What had happened that morning was that two bodies had been found in the forest. The bodies were un-identified, so what him and me had been doing was going door to door to see if anyone had seen anything that could give a hint of who they were. Olle had absolutely no leads, and going door to door is always the first step.
That whole day, and what turned into a week of the same thing for Olle (poor guy), had been completely useless. Nothing. But after a while Olle was informed (informers exists!) that a person was bragging about having killed the two people in the forest. When the guy was brought in for questioning it turned out he was a nut, and that it wasn’t him who did it after all. This kind of thing happens all the time, that’s why you can’t sentence people on their own admission.

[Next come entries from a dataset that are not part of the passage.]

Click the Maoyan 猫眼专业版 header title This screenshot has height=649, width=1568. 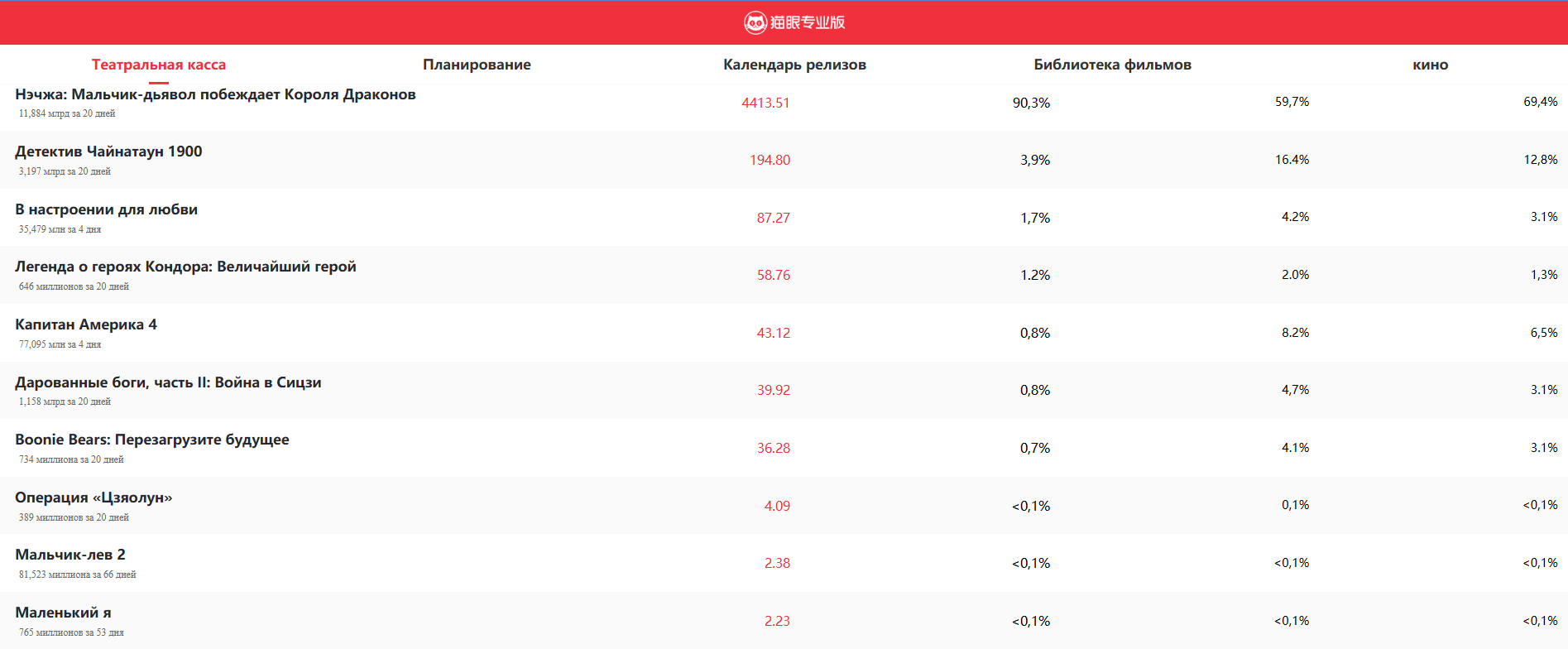[807, 22]
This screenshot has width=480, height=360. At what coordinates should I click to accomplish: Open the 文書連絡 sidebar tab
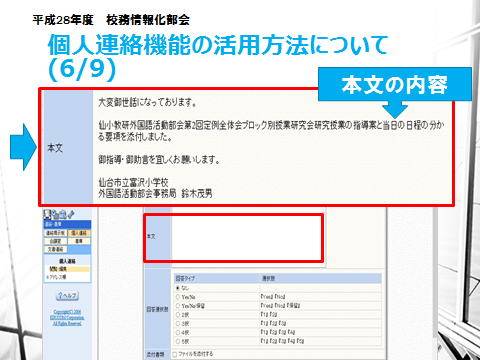pyautogui.click(x=55, y=249)
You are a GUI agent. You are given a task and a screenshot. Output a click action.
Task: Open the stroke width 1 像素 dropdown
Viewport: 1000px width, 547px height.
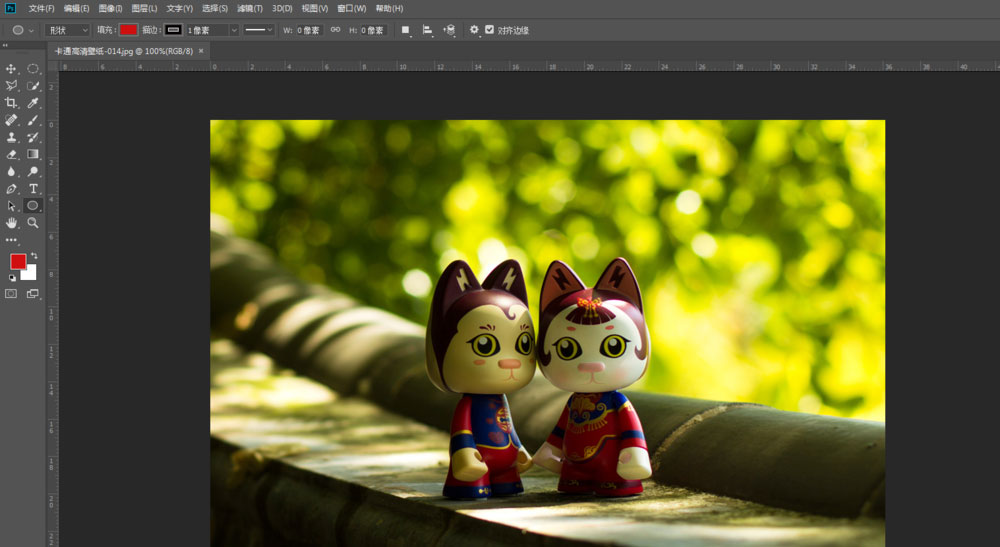click(234, 30)
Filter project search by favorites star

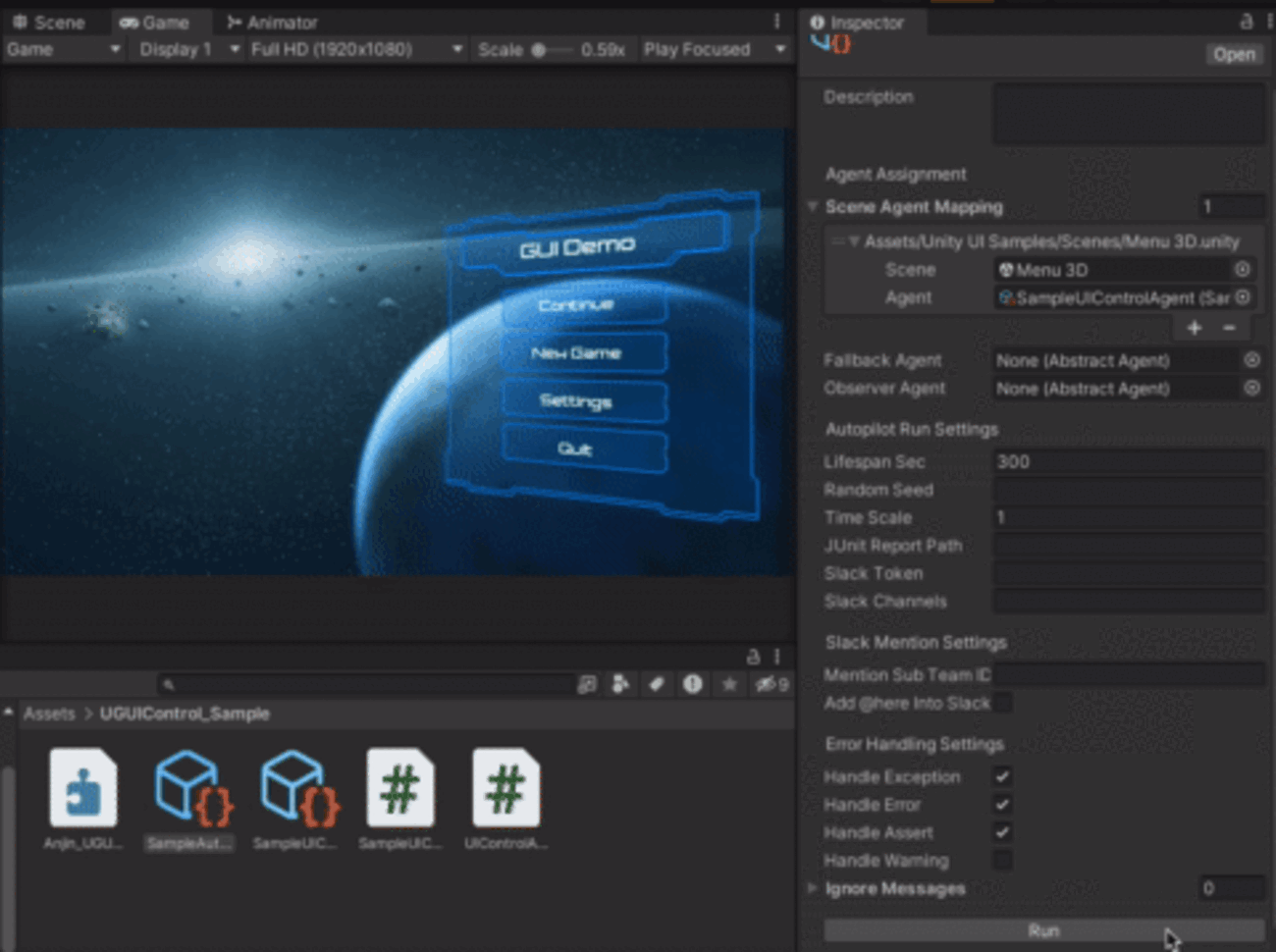[729, 684]
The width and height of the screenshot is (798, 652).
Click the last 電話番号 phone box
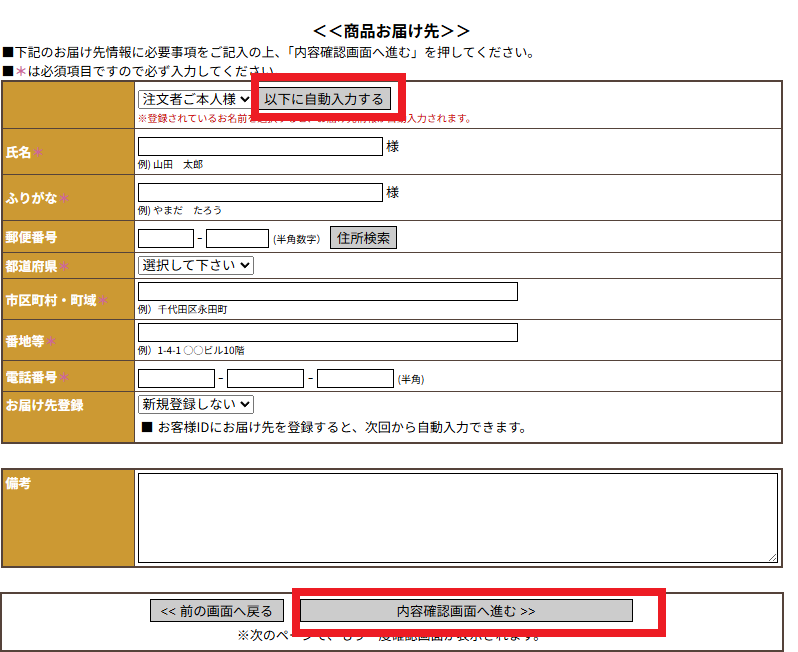click(355, 378)
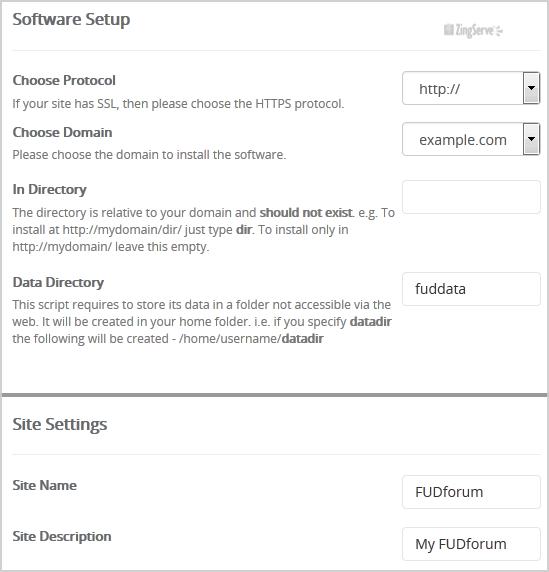The image size is (549, 572).
Task: Click the bold 'should not exist' text
Action: 306,212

What finally cracked this nut was a regular guy who called the police because he got suspicious.
It turns out the two victims were Polish. They were “good people,” they had no registered criminal behaviour. So Olle started investigating the rest of the Polish circle living in Sweden, and found that a lot of people were using false identities. A bunch of them, including one of the dead guys, shared an address with about 20 other people in Stockholm, in order to be able to collect his welfare check.
The day before the murder the two victims had made contact with the person who was living in the apartment. They needed the check. After they got the check they went to the bank to collect the money. Olle managed to get footage from the bank surveillance camera, and could confirm the couple had gotten that far at least.
A few weeks after the murder, the person who lived on the address called up the police and goes, “I think I know who did it.” And that’s what ended up solving the case.
He said that there was a group of people who left the check to the two people who got killed. The two dead guys had always behaved well, while the rest of the bunch was always making trouble. The guy on the address told the cops he had seen the bad boys leaving together in a red car after they had handed over the checks. Bad news for sure, that meant the bad boys had been making plans.
Olle put out a detaining order and was able to identify the group from a photo taken of them, by surveillance again, in the red car on the border between Sweden and Denmark. Alas, they were running. That meant Olle felt confident he was right, and made the detaining order international. Soon the group “came up for air” in Austria. Three out of four got arrested and got extradited to Sweden right away. It didn’t take long in interrogations before the group disintegrated, and Olle’s job was done when they gave up and told the truth themselves. The bullshit that led to two dead guys was the following: the victims had gone with the perps to a party after they received the check. After a serious booze binge a drunken brawl erupted and the perpetrators beat the victims to death. That’s it.
So far, one perpetrator still remains missing.
If you think we didn’t change all the names and ethnicities for the cops and suspects, you’re nuts.